━━━ Data records
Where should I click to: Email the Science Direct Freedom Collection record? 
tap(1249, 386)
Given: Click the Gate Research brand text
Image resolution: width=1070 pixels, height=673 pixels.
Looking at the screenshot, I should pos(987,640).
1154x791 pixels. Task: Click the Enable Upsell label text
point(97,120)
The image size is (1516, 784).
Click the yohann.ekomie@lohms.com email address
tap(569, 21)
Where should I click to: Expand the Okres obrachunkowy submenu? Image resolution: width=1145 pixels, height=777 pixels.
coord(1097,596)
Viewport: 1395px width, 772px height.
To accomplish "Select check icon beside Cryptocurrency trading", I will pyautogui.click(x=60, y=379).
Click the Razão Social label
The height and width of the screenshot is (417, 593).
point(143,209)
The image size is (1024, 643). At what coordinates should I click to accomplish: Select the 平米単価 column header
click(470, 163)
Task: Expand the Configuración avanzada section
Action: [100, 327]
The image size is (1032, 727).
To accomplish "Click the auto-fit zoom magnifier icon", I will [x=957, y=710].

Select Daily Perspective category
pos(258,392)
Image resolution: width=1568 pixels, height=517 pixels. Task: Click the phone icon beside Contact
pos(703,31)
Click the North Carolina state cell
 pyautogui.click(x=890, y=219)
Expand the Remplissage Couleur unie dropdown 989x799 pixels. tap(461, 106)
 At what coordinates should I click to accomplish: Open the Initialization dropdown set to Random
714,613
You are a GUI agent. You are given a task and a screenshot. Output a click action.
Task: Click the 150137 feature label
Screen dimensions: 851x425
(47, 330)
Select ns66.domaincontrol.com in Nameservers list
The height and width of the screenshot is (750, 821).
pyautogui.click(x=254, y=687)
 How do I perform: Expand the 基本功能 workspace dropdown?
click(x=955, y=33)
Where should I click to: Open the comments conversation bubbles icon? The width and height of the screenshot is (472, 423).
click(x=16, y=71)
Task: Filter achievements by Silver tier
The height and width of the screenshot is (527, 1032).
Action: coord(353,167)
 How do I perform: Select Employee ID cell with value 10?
━━━━━━
Quote, word for word, every line starting at the one that contains "Expand the Remplissage" and ending with the final line of the entries.

Expand the Remplissage Couleur unie dropdown 989x799 pixels. tap(461, 106)
 At what coordinates should I click to accomplish: Open the Initialization dropdown set to Random
714,613
You are a GUI agent. You are given a task and a screenshot. Output a click action.
Task: Click the 150137 feature label
Screen dimensions: 851x425
(47, 330)
Select ns66.domaincontrol.com in Nameservers list
The height and width of the screenshot is (750, 821).
pyautogui.click(x=254, y=687)
 How do I perform: Expand the 基本功能 workspace dropdown?
click(x=955, y=33)
Where should I click to: Open the comments conversation bubbles icon? The width and height of the screenshot is (472, 423).
click(x=16, y=71)
Task: Filter achievements by Silver tier
The height and width of the screenshot is (527, 1032).
Action: coord(353,167)
 How do I perform: Select Employee ID cell with value 10?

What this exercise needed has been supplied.